Yugong — Intelligent Global Data Arrangement and Scheduling

A cloud system relies on multiple data centers deployed around the world. However, data generation is related to businesses, and the association among data must not be broken. Therefore, questions, such as in which types of data centers data should be stored and what kinds of jobs should be scheduled to achieve optimal performance, concern optimal matching on a global scale. Internally, Alibaba integrated static job arrangement and dynamic scheduling to develop a system called Yugong. The two diagrams on the right of the preceding figure show the principles of this system.

DPSAaS — Data Sharing and Analytics Services Based on Differential Privacy

The computing of sensitive data is called secret computing.

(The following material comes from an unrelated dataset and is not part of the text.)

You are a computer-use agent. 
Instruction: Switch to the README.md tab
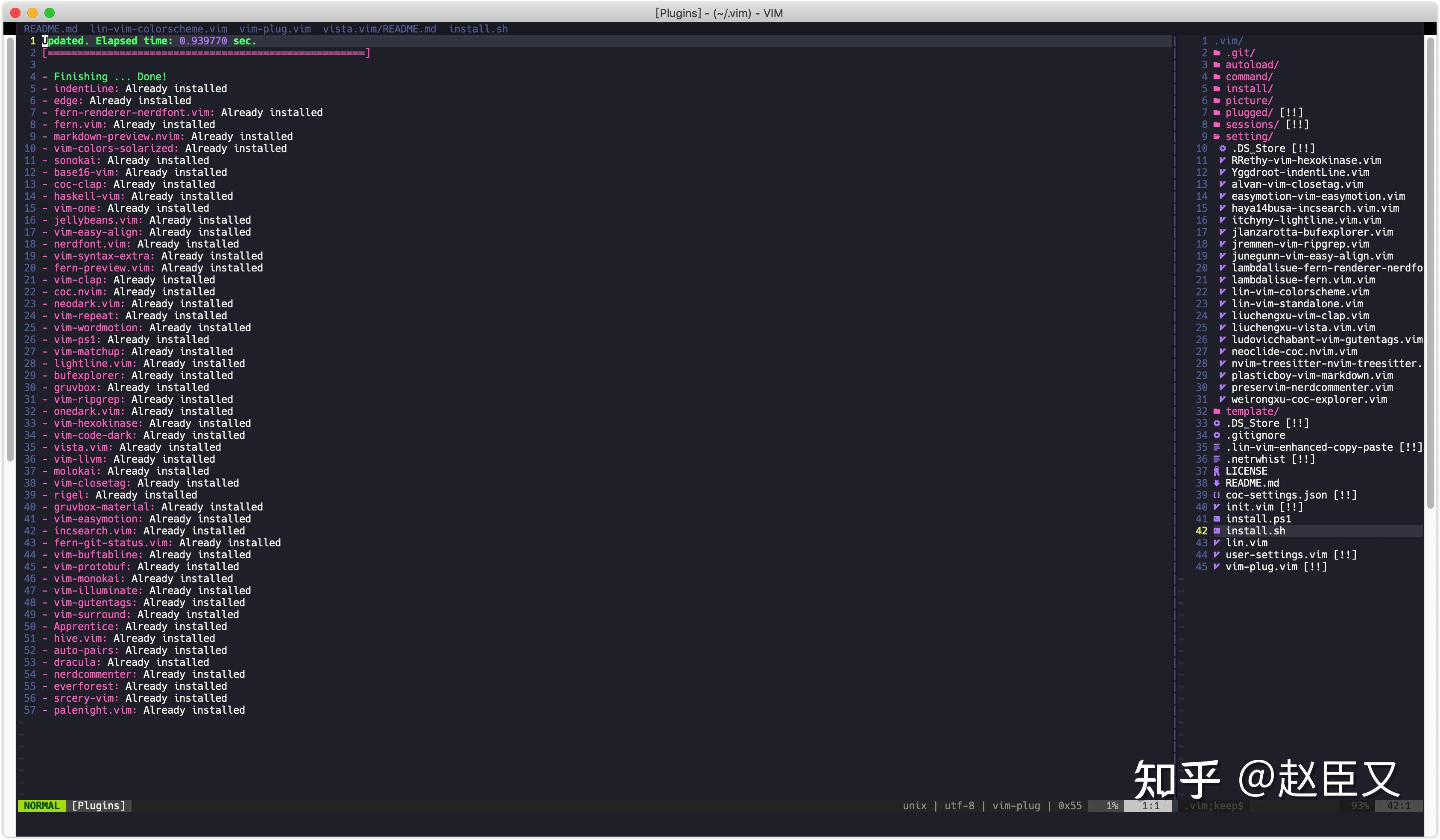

This makes privacy data computable but invisible. In the preceding figure, the first three columns contain sensitive data, whereas the last three contain non-sensitive data. All the sensitive data is masked by using differential privacy and therefore can not be queried, but the computing results are still correct. With this solution, Alibaba is trying to strike a balance between data sharing and privacy protection.

Other Future-oriented Explorations

Alibaba is exploring how to perform operations on graph-based relationships, find the optimal balance between systems, perform privacy-based computing, improve scheduling to meet multiple objectives, and achieve better results while drastically reducing data volume at the sampling layer.